El problema del siguiente caso real, es que los datos que ofrece no son exhaustivos, aunque sí que se basa en datos verídicos, con lo que le servirá a usted para hacerse una idea del incremento del precio de compra.
Porque, como hemos estado viendo hasta este momento el precio de compra del vehículo no debería de ser la referencia última a la hora de compararlo con el precio de un vehículo comprado en España, sino se debería de referenciar a la suma del precio de compra más los gastos añadidos.
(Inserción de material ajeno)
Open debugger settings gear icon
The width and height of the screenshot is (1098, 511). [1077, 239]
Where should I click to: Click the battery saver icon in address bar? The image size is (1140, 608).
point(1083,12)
Y estos gastos quedan desglosados como siguen:
- Gastos de transporte: El particular que realizó esta importación hace referencia a unos gastos de transporte cercanos a los 500 euros, en los que incluiría los gastos de viaje, de alojamiento y de manutención en el país de destino.
- Impuesto de matriculación: Este impuesto suele rondar el 10% del precio de compra del vehículo, independientemente del modelo que se trate. Él habla de un impuesto de 2.000 euros, que es el 10% de 20.000 euros, que fue el precio de compra de su vehículo.
- Gastos administrativos: Este es el primer caso en el que se nos habla de estos gastos administrativos. En concreto, habla de los gastos de homologación, que, en este caso particular, asciende a 2.700 euros.
- Gastos de agentes: Este particular utilizó un agente para realizar la operación. Este agente, con sede en Alemania, le ayudó con todos los trámites administrativos, así como con el contacto con los concesionarios, cobrando por su trabajo una comisión de 3.200 euros.
Por tanto, y aunque los gastos no quedan desglosados al 100%, esta importación acarreó unos gastos adicionales de 8.400 euros (tenga usted en cuenta que este caso añade los gastos administrativos que hasta ahora no se habían tenido en cuenta).